ABSTRACT

Afghanistan belongs to the zone of recurrent drought typical of the arid Sahel belt of Africa and the Middle East. During the last 7,000 years of domestication and adaptation of pastoralism and agricultural settlements, man’s impact on the environment in the form of overgrazing, soil degradation and erosion has accelerated, mostly within historic time. In part of the Sahel belt desertification has accelerated at an alarming rate. In the western part of the Himalaya range, including Pakistan, deforestation has led to serious soil erosion (the highest on record in the world today) with increased unpredictability of floods and siltation of arable land. There are no indications that these changes over time are caused by climatic deterioration.
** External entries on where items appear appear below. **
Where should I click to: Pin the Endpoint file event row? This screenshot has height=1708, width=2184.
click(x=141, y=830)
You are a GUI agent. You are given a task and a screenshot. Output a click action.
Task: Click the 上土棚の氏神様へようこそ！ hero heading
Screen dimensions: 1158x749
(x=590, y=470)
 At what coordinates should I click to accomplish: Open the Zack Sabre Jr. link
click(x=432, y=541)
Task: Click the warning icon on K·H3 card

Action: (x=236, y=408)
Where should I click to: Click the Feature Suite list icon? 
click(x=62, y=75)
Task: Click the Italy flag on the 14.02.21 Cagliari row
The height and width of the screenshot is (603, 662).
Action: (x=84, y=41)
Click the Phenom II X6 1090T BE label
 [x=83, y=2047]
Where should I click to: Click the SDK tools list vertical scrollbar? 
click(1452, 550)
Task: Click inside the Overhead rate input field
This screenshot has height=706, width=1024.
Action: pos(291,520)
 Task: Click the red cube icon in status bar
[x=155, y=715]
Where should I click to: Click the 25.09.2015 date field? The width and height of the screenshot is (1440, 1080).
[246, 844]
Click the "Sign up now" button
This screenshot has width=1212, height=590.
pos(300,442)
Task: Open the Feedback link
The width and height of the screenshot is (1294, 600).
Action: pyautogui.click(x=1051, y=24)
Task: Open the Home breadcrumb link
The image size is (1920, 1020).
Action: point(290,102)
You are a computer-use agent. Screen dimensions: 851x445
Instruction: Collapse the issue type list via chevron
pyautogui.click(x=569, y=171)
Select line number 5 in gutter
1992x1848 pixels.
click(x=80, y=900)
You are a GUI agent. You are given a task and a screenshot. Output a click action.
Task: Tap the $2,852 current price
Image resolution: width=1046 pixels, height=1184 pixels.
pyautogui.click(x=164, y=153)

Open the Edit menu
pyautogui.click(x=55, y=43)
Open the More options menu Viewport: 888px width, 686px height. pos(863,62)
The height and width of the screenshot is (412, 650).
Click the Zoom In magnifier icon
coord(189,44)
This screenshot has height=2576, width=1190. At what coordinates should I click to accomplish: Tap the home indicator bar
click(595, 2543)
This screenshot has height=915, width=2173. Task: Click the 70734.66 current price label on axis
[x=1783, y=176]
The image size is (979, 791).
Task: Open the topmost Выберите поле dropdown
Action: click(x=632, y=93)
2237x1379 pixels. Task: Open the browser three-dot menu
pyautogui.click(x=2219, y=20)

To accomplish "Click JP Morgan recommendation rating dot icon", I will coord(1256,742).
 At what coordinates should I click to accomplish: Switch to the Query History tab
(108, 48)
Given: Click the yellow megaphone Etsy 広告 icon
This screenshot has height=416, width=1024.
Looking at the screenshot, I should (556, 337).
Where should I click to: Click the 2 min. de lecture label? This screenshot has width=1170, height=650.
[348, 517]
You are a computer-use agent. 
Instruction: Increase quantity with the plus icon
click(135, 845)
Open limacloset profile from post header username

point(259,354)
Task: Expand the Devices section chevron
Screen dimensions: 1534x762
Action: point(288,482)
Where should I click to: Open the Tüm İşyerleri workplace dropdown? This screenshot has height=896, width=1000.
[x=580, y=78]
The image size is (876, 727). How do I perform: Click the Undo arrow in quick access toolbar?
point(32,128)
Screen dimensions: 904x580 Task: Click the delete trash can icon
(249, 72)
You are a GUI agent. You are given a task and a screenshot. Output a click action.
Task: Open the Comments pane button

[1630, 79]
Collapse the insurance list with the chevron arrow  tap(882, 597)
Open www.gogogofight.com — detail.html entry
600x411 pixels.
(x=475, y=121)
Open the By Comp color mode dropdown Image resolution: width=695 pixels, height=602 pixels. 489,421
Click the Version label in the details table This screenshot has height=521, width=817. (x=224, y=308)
Afghanistan is situated between the zones of deserts and the forested Himalayas. Against this ecological background I shall try to assess the situation in Afghanistan in relation to that in the rest of this ecological zone. Animal stocking rate and degradation of the environment appears to be higher in most other countries within the zone. There are in the main three causes of continued degradation: increasing human populations, disruption of cultural land-use patterns affecting the practice of pastoralism, and warfare. Increased human populations is the main ecological problem in Pakistan and most countries of the Sahel. Disruption of nomadism by the former 176Shah Reza regime in Iran led to serious overgrazing due to human concentration. Afghanistan appeared to have one of the most favourable land-use practices within the zone before the Soviet invasion and apparently within ecological carrying capacity. I shall discuss some disease problems resulting from Soviet destruction of the ancient irrigation systems in Afghanistan and assess some alternatives to food production.